• Bioequivalence (BE) testing plays an important role in the development and approval of generic drugs and is usually assessed by measuring the rate and extent to which the drug product is absorbed into the blood stream.
• The current BE approach is not applicable for locally acting gastro intestinal (GI) binding drugs such as Colesevelam HCl, Cholestyramine, Sevelamer carbonate, Sevelamer HCl, Lanthanum carbonate, Ferric citrate, Sucroferric oxyhydroxide, Ferric oxyhydroxide., Sucralfate, Patiromer sorbitex calcium and Sodium Zirconium Cyclosilicat etc. since they are not intended to be absorbed into the systemic circulation.
• The drug concentration needs to be estimated at the local GI tract site. These drugs dissociate in the acid environment of the upper GI tract to release ionic drug species that bind to Adsorbate (Phosphate, Bile acid salt, & Potassium etc.) to form an insoluble complex that is eliminated via faeces.
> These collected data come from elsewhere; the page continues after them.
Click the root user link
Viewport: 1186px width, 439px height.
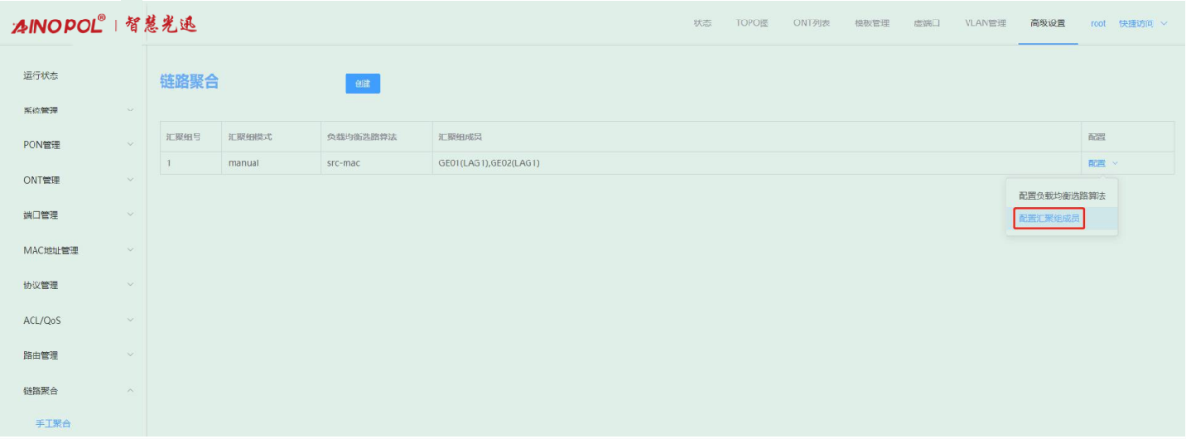tap(1097, 23)
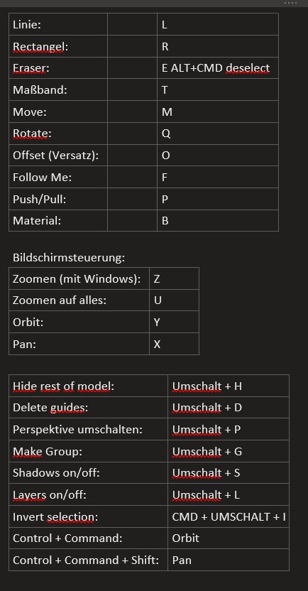The height and width of the screenshot is (591, 308).
Task: Click the Orbit: label cell
Action: 79,322
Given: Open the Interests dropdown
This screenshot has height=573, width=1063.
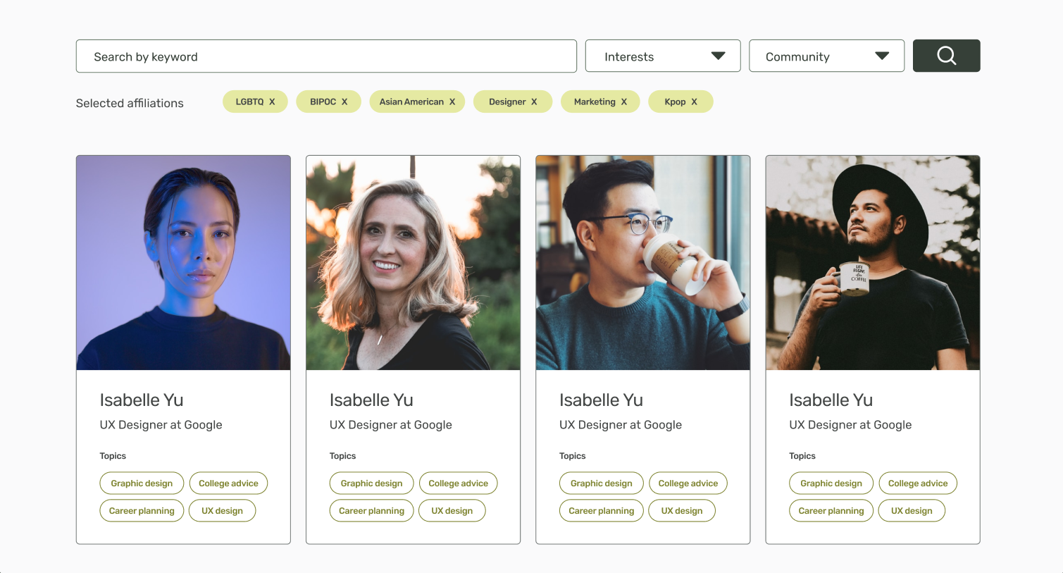Looking at the screenshot, I should (x=662, y=55).
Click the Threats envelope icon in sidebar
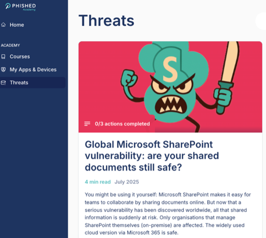The width and height of the screenshot is (266, 238). tap(4, 83)

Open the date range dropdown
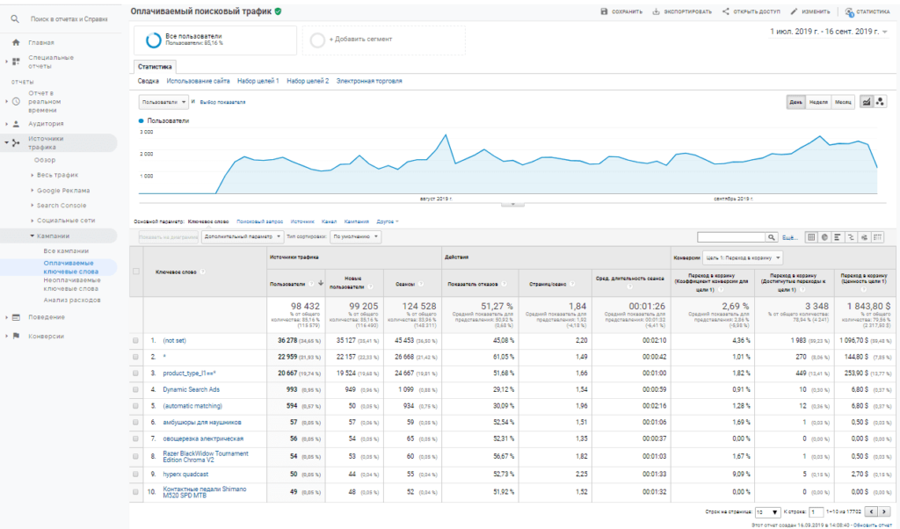(828, 32)
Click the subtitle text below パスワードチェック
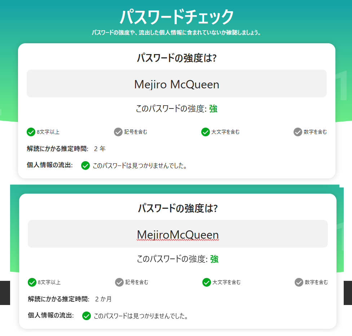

US FDA developed the product specific guidance for In-Vitro BE Studies i.e.

• Equilibrium Binding studies at different pH, minimum eight concentration levels and fixed incubation time for the evaluation of Langmuir binding constant (k1), capacity constant (k2) and conclusion of BE studies (90% confidence intervals).
• Kinetic Binding studies at different pH, three concentrations levels and minimum eight time intervals for evaluation and comparison of Test/Reference bound ratio at various time intervals.

DALPL, having experienced team in In-Vitro binding studies, method validation and method development, provides complete product development services utilizing in-vitro bioequivalence (Equilibrium binding studies and Kinetic binding studies) models and other scientific tools.

We have developed method for Colesevelam HCl, Cholestyramine, Sevelamer carbonate, Sevelamer HCl, Lanthanum carbonate, Ferric citrate, Ferric oxyhydroxide, Sucralfate, Patiromer sorbitex calcium and Sodium Zirconium Cyclosilicat etc.